In der Nacht von Sonntag, 26. April auf Montag, 27. April ereignete sich ein Großbrand in einem Früchteladen am Sartrouville Platz. Die Stadtverwaltung hatte sich bis jetzt nicht öffentlich zu den Vorfällen geäußert, da sie die Ermittlungsergebnisse der Behörden abwartete, um Spekulationen zu vermeiden. Wie die Kriminalpolizei nun mitteilte, laufen die Ermittlungen wegen des Verdachts eines Verbrechens der vorsätzlichen schweren Brandstiftung.  Es liegen keine Hinweise für ein eventuelles Tatmotiv vor. 

 

Die Stadtverwaltung hat in den Tagen seit dem Brand zahlreiche Nachrichten aus der Bevölkerung erhalten. Viele davon bekunden ihre Anteilnahme und bieten Hilfe an. Wir sind stolz, dass Solidarität und Zusammenhalt auch in solchen Zeiten die vorherrschenden Eigenschaften der Waldkraiburger Stadtgemeinschaft sind. 

 

Erster Bürgermeister Robert Pötzsch: „Wir stehen bereits seit dem ersten Tag mit den Besitzern des Ladens im Kontakt, um eine unbürokratische Übergangslösung für den Verkauf der Waren zu finden. Ich möchte mich bei allen Einsatzkräften für die schnelle Hilfe bedanken! Durch ihren Einsatz konnte ein noch größerer Schaden verhindert werden!
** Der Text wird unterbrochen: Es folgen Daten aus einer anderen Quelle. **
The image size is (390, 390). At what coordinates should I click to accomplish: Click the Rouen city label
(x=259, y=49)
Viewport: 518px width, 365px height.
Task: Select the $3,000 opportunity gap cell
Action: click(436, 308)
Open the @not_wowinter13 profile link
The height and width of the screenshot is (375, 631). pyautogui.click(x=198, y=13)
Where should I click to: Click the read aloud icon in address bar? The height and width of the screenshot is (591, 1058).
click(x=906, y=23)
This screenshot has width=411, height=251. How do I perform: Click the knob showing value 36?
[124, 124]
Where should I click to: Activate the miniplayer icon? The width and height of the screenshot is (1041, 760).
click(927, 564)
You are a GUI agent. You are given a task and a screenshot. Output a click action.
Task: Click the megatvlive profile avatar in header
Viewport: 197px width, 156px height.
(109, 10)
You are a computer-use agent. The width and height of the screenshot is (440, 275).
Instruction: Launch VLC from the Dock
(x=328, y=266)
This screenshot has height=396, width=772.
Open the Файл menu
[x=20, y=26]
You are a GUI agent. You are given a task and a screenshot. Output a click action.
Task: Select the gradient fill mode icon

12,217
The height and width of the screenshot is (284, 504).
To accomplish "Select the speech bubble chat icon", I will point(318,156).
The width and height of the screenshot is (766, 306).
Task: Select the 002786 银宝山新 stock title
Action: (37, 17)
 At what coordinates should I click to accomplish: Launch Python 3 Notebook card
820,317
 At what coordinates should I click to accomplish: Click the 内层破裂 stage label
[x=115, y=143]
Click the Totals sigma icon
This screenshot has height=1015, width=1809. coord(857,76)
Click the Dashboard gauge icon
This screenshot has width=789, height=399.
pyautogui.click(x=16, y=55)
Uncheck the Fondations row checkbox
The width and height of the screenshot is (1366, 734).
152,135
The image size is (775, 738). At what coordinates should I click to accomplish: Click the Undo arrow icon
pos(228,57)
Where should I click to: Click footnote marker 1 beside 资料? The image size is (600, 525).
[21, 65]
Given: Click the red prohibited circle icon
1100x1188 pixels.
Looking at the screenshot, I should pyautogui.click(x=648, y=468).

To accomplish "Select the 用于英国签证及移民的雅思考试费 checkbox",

Ein besonderer Dank gilt den ermittelnden Polizeibeamten für die Ermittlungen, welche weiterhin mit Nachdruck geführt werden, sodass die Täter schnellstmöglich zur Verantwortung gezogen werden und die Hintergründe der Tat aufgeklärt werden können!“

 

Die Sonderkommission „Prager“, die für die Ermittlungen gegründet wurde, ermittelt in Zusammenhang mit dem Brand auch zu zwei weiteren Taten, bei denen Ladengeschäfte von Inhabern mit türkischer Staatsangehörigkeit bzw. türkischen Wurzeln angegangen wurden.  Die Stadt versteht, dass insbesondere bei der türkischen Gemeinschaft, die Unsicherheit nach diesen Vorfällen groß ist. Aus diesem Grund lädt Bürgermeister Robert Pötzsch im Namen der Stadtverwaltung   Vertreter der türkischen Gemeinschaft zu einem runden Tisch ein. Daran teilnehmen werden auch Vertreter der Zentralstelle zur Bekämpfung von Extremismus und Terrorismus der Generalstaatsanwaltschaft München und des Polizeipräsidiums Oberbayern Süd. Ziel dieses Termins soll es sein, Fragen zu klären und Unsicherheit abzubauen.